Thu, 08 Jan 2015

One way to use a simple usb foot pedal to control VLC Media Player for audio transcription, featuring NodeJS for Unix socket manipulation

(being an extended note-to-self so I don't have to scour the Internet for my sources after another three months).

I need to do some audio transcription, but foot pedals meant for this purpose are expensive. So is transcription software. Both of these ease and speed up the transcription process: which is very welcome since transcribing is slow work. For me, fifteen minutes of interview recording takes an hour to transcribe near-verbatim. A foot pedal allows you to pause and resume the recording without taking your fingers off the keyboard or having to switch windows or anything. Specialized software might provide useful hotkeys to drop in timestamps or automatically enter conversation partners' names on a new line when you press Enter.

Actually, for this project there was potentially some budget for expensive equipment (unlike my last transcription project, my zero-budget master's thesis.

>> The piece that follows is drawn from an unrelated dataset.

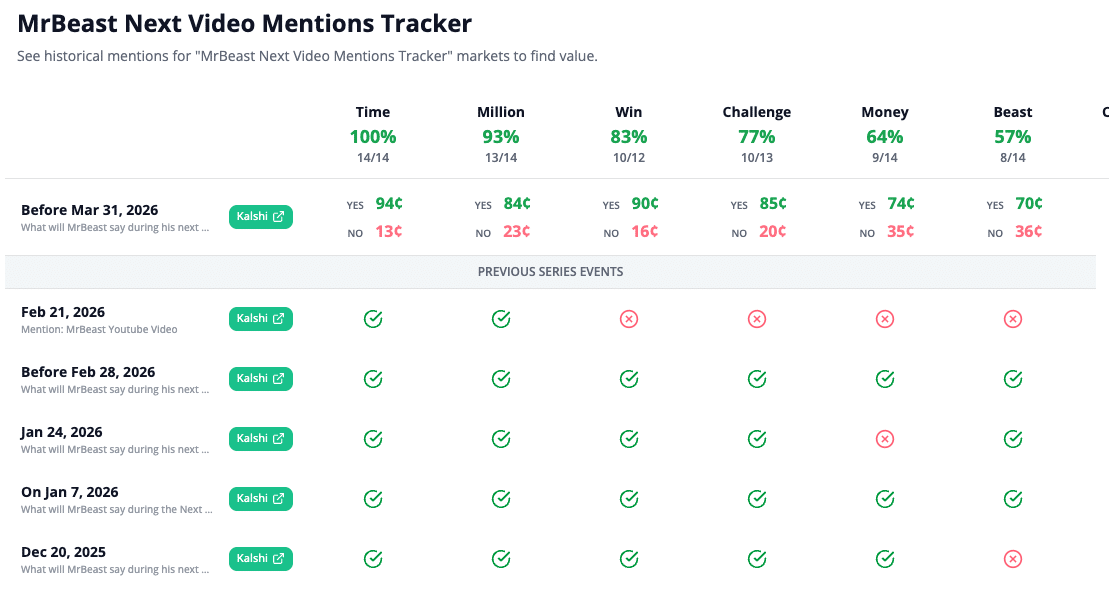Image resolution: width=1109 pixels, height=593 pixels.
Task: Click the green checkmark under Challenge for On Jan 7
Action: click(x=756, y=498)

Back then, f4 was still free). But as I was pondering all this, the Internet was quick to point out to me that all of this could be done on a shoestring budget. Take a cheap usb foot pedal, said the Internet, in the range of 10-30 Euros (instead of 60 to 160 or more for 'transcription' pedals), and augment its powers with a few keymaps and quick scripts in your language of choice.

Me being someone in whose house a 30 Euro router is currently performing the functions of a 150 Euro router thanks to openwrt, this obviously appealed to me.

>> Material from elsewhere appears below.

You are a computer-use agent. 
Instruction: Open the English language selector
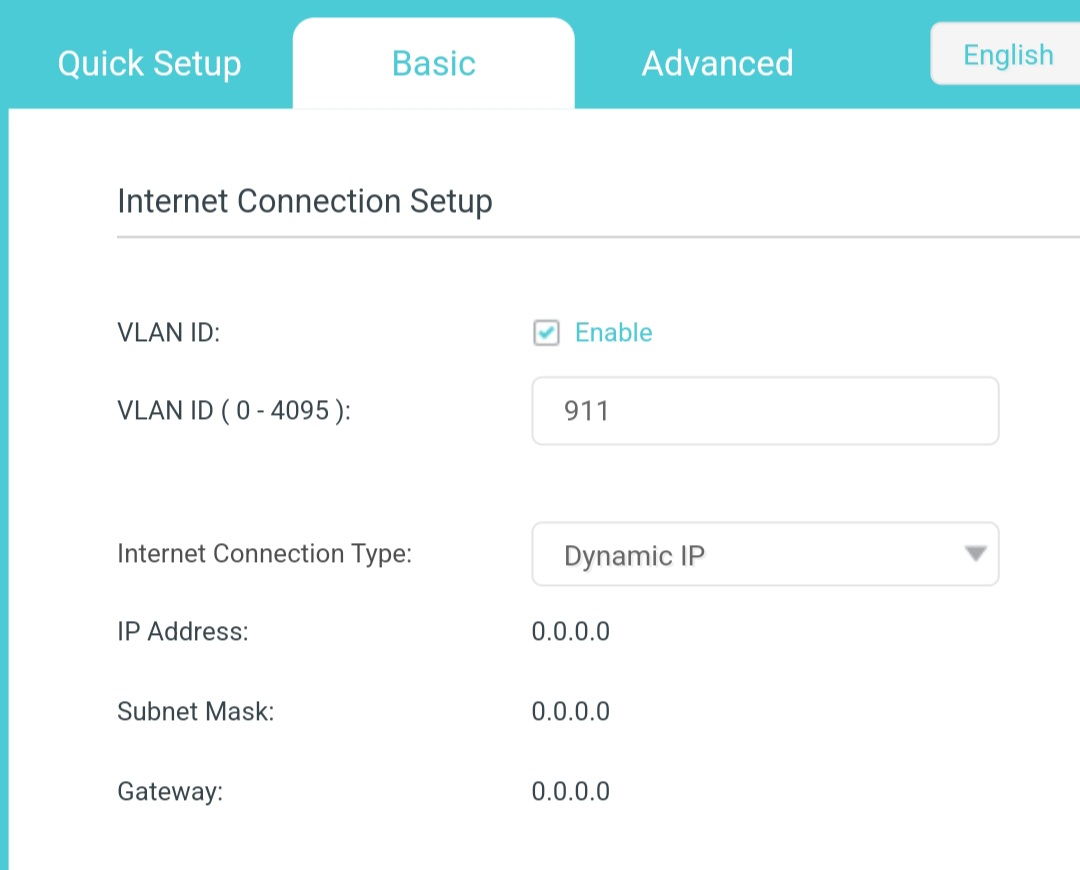[x=1006, y=54]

This was all several months ago; and I got it working fairly quickly. Now that I actually need to use it, I went digging for the scripts I had found on the Internet or pieced together from pieces on stackoverflow.com. But of course, I couldn't get away with such a cheap setup without paying a replacement price. I won't mention how many hours of my time exactly went into getting things working again. Finding all the sources I had used was one thing, but on top of that my OS has not been standing still in the meantime and I found I had a different mechanism to deal with to capture and conver the signal coming from the foot pedal. All the code I had found or written was clear enough, but it took a good deal of time figuring out how registering the keypress needed to be done with udev.

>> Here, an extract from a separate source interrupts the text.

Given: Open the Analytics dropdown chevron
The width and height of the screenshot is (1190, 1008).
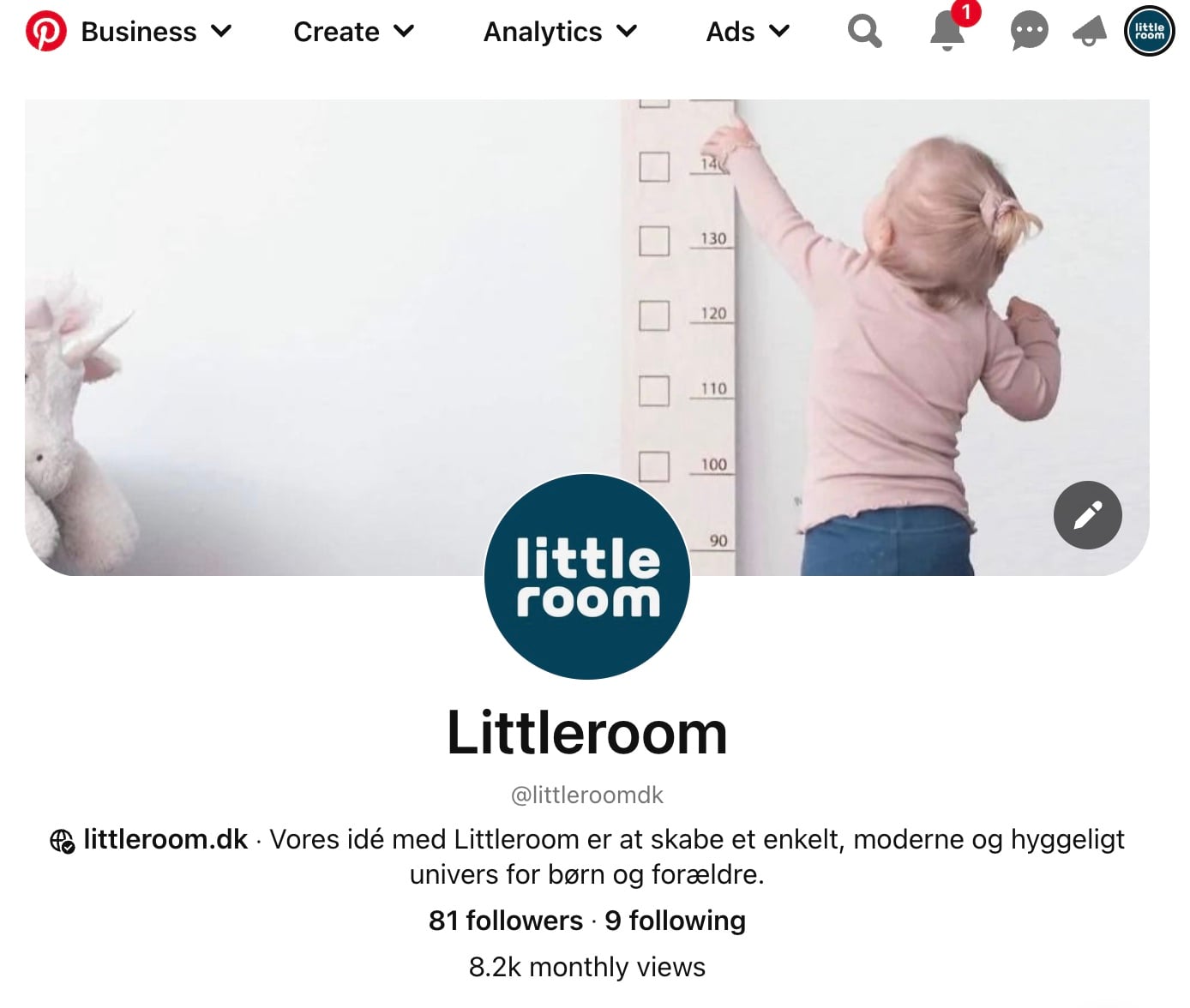Looking at the screenshot, I should (628, 32).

What follows now seems fishily roundabout, but it worked so once I had finally cleared up the other bother I left it as it is. The solution I had figured out was to use Node's net module to create a Unix socket to listen on, toggling a counter on or off at each signal from the foot pedal, and either pausing or resuming VLC accordingly. I remember wanting to try out Node since I was getting interested in it at the time, and was impressed with the modules available for operating system interaction.

What basically happens, on my Debian system, is this:

The USB pedal sends a scancode, which the system translates to a keycode which higher-level processes can then convert into symcodes (the glyphs then rendered by fonts on screen). Unhelpfully, by default pressing the pedal prints '1'. So we need to intercept the scancode and map it to some other keycode that we find more interesting. First, we find out what the scancode is with evtest:

$ sudo evtest

My device is no. 21 in the list, so I select that, then press the foot pedal and evtest tells me (among many other things) what it's scancode is: 0x7001e.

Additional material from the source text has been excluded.